HM: In order to enjoy a great cup of coffee it requires meticulous preparation from the farm all the way to your cup. Along the way so many things can go wrong to affect the bean quality. What we are doing is preventing potential causes of negative impact. The very first thing you do even if it is expensive, is to purchase authentic high quality single origin coffee and make yourself familiar with the beans, and develop a roast profile that can show the coffee character. Then roast the coffee per order prior to shipping and bag the coffee into a one-way degassing valve bag to prevent air intrusion. Finally, disclose to consumers when the coffee was roasted and advise them on appropriate ways of coffee brewing that enhances taste and flavor. I can understand that people may not have the time to roast coffee every morning like we do traditionally in Ethiopia. However, they can selectively purchase freshly roasted coffee from a local roaster such as Revocup and enjoy their cup of coffee while the full flavor is intact. I do not see a reason why people pay for dark roasted (burnt) pre-ground coffee that tastes like charcoal. In my opinion it is a great injustice to the farmers and the people who work hard to produce the coffee.

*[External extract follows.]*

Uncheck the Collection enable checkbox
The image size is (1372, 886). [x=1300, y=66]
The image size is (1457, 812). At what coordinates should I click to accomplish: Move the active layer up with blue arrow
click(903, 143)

Tadias: Are all your coffee beans are from Ethiopia?

HM: We purchase coffee from all coffee producing countries. That includes Brazil, Guatemala, Kenya, Costa Rica, El Salvador, Nicaragua, Panama, Colombia, Mexico, Indonesia Etc. But over 60% of our coffee comes from Ethiopia. We carry almost all Ethiopian coffees including Harrar, Sidamo, Yergacheffee, Limu, as well as special reserve micro lot selections like Beloy, Aricha, Aleta and Wondo.

Tadias: Do you have any less well known, unique brands at Revocup?

HM: We carry all sorts of coffee and each coffee has its own character and flavor profile. Our website, Revocup.com, lists over 42 different type of coffee. Consumers can also order our coffee online.

Tadias: Why Kansas?

HM: We initially moved to Kansas to get closer to family and relatives. Arriving here we realized that being located at the nation’s center was very convenient for transportation of our products.

Tadias: Thank you Habte, we’re glad to see an Ethiopian-owned company involved in fair trade coffee distribution and we commend your efforts!